Stored data:
┌──

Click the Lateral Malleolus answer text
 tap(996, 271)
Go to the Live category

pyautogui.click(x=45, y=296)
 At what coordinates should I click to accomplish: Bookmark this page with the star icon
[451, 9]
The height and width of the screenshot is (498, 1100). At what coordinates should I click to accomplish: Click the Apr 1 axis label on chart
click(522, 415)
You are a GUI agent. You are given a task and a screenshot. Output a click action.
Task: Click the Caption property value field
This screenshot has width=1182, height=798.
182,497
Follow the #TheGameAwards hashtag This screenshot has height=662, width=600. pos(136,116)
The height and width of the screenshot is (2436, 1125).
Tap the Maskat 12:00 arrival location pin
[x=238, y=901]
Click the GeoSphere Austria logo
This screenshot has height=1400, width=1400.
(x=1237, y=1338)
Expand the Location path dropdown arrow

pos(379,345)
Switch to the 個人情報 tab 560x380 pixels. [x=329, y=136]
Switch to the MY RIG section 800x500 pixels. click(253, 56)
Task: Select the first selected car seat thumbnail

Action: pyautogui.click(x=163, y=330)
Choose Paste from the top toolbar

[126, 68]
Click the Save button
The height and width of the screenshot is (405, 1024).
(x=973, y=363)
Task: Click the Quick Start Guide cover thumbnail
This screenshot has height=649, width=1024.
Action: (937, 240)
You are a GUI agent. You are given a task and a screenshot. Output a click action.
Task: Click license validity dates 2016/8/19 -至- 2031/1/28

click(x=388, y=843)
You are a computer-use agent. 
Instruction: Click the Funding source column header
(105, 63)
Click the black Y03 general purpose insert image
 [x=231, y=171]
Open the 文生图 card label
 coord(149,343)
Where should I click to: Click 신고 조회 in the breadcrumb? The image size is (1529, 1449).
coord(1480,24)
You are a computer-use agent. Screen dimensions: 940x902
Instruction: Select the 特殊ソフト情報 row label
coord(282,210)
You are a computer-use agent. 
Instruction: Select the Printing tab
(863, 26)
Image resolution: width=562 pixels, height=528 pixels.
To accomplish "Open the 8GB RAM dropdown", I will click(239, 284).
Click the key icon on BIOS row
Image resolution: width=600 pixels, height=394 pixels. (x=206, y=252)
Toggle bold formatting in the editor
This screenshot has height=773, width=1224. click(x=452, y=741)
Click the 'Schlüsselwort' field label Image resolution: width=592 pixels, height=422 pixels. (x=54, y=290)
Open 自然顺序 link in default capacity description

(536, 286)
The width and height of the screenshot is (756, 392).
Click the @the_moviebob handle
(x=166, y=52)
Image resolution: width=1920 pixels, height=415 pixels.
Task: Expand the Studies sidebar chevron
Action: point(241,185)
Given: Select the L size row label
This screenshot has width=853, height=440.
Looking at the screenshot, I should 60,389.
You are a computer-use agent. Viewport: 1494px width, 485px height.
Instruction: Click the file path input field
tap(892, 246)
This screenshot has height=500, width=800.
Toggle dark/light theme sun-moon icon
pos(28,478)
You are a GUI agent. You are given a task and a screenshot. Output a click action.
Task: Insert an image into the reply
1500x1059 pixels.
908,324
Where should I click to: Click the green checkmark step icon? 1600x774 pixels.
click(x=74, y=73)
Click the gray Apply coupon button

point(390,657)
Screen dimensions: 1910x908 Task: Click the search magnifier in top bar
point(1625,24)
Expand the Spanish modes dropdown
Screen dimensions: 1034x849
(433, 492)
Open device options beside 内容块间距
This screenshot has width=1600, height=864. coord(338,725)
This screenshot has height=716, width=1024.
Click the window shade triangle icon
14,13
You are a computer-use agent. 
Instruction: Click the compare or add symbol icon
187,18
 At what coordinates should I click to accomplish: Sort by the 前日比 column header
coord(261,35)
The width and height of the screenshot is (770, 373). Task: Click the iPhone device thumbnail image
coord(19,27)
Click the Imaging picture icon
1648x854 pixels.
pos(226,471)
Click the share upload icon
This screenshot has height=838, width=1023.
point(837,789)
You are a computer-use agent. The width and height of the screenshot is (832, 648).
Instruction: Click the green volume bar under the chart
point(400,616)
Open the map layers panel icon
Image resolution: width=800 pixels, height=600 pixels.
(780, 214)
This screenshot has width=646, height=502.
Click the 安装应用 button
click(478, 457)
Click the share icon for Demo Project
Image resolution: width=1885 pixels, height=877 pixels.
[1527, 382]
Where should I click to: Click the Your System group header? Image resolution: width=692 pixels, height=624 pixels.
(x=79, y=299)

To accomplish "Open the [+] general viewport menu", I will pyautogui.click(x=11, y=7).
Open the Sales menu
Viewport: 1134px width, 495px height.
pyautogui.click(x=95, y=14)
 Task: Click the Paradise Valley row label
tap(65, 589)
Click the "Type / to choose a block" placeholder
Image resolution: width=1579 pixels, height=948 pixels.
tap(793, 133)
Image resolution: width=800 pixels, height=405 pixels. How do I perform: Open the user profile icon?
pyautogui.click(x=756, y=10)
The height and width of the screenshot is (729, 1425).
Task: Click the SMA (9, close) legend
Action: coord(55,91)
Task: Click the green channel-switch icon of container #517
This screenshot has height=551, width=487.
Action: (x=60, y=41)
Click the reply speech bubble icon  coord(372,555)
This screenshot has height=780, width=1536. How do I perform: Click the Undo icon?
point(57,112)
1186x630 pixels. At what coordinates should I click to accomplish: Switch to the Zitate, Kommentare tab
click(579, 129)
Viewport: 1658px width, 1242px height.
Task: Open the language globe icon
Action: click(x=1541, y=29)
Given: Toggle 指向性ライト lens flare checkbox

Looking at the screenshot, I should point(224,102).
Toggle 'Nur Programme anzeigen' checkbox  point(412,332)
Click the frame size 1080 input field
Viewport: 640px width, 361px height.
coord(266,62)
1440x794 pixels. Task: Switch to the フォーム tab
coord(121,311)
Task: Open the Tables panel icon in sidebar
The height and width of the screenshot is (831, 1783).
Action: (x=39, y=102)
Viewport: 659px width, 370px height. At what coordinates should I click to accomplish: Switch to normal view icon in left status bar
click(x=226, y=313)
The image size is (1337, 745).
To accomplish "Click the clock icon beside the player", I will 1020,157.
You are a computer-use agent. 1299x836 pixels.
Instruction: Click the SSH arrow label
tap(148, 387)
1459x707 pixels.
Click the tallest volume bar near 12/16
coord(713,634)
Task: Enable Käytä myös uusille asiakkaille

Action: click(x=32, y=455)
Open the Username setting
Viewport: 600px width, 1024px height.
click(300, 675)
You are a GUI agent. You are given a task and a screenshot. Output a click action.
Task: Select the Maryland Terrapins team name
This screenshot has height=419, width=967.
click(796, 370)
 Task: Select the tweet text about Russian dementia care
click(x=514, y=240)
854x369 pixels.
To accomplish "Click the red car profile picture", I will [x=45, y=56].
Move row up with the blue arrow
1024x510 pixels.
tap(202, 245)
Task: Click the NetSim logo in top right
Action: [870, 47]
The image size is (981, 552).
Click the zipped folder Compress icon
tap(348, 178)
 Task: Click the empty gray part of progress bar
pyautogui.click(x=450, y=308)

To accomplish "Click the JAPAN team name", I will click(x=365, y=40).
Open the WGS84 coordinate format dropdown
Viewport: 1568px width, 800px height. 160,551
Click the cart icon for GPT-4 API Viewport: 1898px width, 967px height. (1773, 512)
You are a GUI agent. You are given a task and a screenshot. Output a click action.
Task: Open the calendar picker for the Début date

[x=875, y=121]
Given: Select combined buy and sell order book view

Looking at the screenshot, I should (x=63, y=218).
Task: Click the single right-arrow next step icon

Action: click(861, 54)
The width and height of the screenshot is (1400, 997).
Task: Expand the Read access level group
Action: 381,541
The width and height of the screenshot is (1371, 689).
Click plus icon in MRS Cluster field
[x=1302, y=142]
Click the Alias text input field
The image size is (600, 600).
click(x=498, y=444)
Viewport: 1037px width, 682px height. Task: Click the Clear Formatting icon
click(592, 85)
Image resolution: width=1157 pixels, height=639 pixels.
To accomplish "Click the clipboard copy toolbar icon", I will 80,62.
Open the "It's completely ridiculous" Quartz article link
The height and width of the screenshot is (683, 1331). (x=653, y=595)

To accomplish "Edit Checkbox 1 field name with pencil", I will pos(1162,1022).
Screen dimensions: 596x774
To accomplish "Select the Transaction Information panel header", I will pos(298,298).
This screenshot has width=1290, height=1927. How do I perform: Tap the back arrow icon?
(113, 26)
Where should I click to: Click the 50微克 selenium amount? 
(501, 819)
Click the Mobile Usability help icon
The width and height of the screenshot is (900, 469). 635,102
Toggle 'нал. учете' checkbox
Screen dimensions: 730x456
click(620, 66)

└──

WHAT TO WORK ON: State in a single number how many lines in the data include the word "reply".

COMPLETED EXERCISE: 2